ACS DIVISION OF BIOLOGICAL CHEMISTRY

February 9th, 2015 by Aguileta, M. A., Korac, J., Durcan, T. M., Trempe, J., Haber, M., Gehring, K., Elsasser, S., Waidmann, O., Fon, E. A., Husnjak, K.

Mutations in the Park2 gene, encoding the RING-HECT hybrid E3 ubiquitin ligase parkin, are responsible for a common familial form of Parkinson′s disease (PD). By mono- and polyubiquitinating target proteins, parkin regulates various cellular processes, including degradation of proteins within the 26S proteasome, a large multimeric degradation machine. In our attempt to further elucidate the function of parkin, we have identified the proteasomal ubiquitin receptor Rpn13/ADRM1 as a parkin-interacting protein. We show that the N-terminal ubiquitin-like (Ubl) domain of parkin binds directly to the pleckstrin-like receptor for ubiquitin (Pru) domain within Rpn13. Using mutational analysis and NMR, we find that Pru binding involves the hydrophobic patch surrounding Ile44 in the parkin Ubl, a region that is highly conserved between ubiquitin and Ubl domains. However, compared to ubiquitin, the parkin Ubl exhibits greater than 10-fold higher affinity for the Pru domain.
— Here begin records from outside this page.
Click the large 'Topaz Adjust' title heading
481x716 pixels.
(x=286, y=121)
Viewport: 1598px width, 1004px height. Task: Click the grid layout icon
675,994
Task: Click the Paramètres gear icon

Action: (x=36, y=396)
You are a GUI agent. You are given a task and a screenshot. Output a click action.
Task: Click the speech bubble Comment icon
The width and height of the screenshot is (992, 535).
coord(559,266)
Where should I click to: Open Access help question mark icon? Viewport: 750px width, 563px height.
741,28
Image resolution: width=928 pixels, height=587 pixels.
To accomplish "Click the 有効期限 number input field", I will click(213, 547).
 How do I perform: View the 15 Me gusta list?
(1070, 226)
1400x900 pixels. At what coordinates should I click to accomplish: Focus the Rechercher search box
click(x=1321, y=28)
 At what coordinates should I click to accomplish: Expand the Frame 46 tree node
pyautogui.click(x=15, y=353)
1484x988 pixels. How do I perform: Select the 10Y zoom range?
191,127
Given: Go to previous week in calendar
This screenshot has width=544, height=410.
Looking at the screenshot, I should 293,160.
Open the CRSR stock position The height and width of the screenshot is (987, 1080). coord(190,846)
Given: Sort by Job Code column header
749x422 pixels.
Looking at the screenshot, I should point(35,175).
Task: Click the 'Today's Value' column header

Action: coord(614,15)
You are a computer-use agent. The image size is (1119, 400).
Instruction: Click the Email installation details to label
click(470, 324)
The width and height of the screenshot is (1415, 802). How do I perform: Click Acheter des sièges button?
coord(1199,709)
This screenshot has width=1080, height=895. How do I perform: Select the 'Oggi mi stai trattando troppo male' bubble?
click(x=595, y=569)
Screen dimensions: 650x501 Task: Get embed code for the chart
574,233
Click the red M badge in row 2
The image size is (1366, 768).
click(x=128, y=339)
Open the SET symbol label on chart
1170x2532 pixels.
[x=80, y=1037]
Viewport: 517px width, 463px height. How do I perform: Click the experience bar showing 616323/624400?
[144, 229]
Moreover, knockdown of Rpn13 in cells increases parkin levels and abrogates parkin recruitment to the 26S proteasome, establishing Rpn13 as the major proteasomal receptor for parkin. In contrast, silencing Rpn13 did not impair parkin recruitment to mitochondria or parkin-mediated mitophagy upon CCCP-induced mitochondrial depolarization. However, it did delay the clearance of mitochondrial proteins (TIM23, TIM44 and TOM20) and enhance parkin autoubiquitination. Taken together, the findings implicate Rpn13 in linking parkin to the 26S proteasome and regulating the clearance of mitochondrial proteins during mitophagy.